═════ DATA FOR THE TASK
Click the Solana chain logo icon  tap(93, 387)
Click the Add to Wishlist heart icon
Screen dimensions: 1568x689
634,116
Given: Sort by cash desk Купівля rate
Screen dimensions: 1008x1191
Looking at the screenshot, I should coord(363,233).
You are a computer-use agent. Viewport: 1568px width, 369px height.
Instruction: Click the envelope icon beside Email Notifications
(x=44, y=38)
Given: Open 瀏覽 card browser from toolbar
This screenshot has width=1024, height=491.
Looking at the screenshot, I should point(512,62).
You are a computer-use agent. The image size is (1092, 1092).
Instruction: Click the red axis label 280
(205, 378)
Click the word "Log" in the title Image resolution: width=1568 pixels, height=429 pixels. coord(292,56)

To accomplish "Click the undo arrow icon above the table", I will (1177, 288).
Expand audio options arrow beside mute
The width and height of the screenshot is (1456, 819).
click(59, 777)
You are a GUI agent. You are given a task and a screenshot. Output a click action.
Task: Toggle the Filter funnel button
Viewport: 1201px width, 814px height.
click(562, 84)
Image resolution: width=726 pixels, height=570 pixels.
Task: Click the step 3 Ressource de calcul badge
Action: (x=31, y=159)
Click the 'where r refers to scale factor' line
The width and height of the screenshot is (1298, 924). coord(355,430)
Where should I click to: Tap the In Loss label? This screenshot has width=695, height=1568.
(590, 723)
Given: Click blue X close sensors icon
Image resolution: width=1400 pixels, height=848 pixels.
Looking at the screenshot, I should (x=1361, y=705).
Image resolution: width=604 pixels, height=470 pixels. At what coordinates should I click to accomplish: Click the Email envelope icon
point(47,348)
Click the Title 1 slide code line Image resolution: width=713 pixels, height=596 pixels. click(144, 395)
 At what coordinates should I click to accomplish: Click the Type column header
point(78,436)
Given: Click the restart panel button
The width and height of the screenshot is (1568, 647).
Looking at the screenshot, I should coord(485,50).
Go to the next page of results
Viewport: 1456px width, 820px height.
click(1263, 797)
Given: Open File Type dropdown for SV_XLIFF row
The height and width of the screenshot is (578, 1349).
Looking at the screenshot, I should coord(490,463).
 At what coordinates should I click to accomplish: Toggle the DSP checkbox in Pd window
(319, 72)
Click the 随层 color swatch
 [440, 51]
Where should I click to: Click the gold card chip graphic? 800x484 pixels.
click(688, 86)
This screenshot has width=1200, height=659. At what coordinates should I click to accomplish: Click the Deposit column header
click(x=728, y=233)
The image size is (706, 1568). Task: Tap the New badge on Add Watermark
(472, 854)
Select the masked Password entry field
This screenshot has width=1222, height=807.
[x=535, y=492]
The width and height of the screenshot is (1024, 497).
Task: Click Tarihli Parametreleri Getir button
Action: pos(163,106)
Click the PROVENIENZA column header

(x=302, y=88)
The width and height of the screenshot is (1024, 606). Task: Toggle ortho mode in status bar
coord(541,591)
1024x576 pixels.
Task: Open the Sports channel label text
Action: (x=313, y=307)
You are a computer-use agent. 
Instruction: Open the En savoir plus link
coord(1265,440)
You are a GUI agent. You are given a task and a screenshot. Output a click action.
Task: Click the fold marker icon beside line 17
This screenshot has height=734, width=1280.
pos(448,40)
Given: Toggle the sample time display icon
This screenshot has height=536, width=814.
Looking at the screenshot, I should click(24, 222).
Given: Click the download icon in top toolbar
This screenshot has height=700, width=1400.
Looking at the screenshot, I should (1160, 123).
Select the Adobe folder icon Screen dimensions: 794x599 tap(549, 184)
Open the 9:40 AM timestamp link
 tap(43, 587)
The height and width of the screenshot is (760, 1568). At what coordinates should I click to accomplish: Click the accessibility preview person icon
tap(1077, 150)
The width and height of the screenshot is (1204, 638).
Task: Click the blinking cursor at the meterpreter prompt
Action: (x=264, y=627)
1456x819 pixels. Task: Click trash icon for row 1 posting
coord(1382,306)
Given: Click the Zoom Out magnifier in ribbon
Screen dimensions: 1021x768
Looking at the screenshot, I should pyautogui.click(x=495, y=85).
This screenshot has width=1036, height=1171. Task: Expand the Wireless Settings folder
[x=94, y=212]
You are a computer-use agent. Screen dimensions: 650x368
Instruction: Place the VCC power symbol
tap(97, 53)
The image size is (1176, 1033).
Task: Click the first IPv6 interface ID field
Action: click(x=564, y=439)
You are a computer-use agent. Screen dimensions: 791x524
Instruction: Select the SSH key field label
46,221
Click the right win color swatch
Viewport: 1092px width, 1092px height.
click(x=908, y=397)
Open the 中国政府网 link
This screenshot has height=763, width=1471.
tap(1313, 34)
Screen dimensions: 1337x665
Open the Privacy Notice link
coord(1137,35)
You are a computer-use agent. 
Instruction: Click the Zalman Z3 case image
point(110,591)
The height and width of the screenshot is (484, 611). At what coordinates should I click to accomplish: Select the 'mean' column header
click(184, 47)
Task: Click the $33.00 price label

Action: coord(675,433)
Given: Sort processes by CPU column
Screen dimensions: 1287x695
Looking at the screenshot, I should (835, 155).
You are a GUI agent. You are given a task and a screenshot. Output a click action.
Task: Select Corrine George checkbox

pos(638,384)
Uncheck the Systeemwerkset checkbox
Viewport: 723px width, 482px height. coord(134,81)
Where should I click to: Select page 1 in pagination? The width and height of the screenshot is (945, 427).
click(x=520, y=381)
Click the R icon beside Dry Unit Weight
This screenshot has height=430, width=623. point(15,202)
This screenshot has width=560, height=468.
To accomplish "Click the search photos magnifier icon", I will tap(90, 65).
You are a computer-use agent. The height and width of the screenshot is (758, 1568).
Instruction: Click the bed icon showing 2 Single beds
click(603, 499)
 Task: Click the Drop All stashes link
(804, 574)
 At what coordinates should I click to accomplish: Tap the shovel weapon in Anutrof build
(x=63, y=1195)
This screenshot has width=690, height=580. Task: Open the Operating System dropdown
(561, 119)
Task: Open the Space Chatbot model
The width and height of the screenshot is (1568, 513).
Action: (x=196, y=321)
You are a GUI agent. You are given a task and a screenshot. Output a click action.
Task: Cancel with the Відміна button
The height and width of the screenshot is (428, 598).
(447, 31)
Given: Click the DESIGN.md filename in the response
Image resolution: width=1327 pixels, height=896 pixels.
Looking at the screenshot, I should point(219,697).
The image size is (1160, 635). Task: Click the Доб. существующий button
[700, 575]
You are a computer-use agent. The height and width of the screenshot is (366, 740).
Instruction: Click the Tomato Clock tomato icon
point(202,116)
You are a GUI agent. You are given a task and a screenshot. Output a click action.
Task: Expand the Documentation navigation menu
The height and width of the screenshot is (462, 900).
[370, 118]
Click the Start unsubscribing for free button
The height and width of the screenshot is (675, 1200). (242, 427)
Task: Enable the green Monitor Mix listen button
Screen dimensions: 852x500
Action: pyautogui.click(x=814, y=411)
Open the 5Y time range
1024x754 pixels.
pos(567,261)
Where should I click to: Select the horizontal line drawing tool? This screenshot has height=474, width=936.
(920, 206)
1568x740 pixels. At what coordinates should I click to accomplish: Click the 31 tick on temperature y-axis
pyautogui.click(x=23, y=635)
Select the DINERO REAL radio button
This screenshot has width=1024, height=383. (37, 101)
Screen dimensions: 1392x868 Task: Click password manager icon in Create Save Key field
══════════
Could you give the lines of the material from the line with "Uncheck the Systeemwerkset checkbox" to the line with "click(x=520, y=381)" as a numbered list, leaving out any blank lines?

**TASK RESPONSE**.
1. Uncheck the Systeemwerkset checkbox
2. Viewport: 723px width, 482px height. coord(134,81)
3. Where should I click to: Select page 1 in pagination? The width and height of the screenshot is (945, 427).
4. click(x=520, y=381)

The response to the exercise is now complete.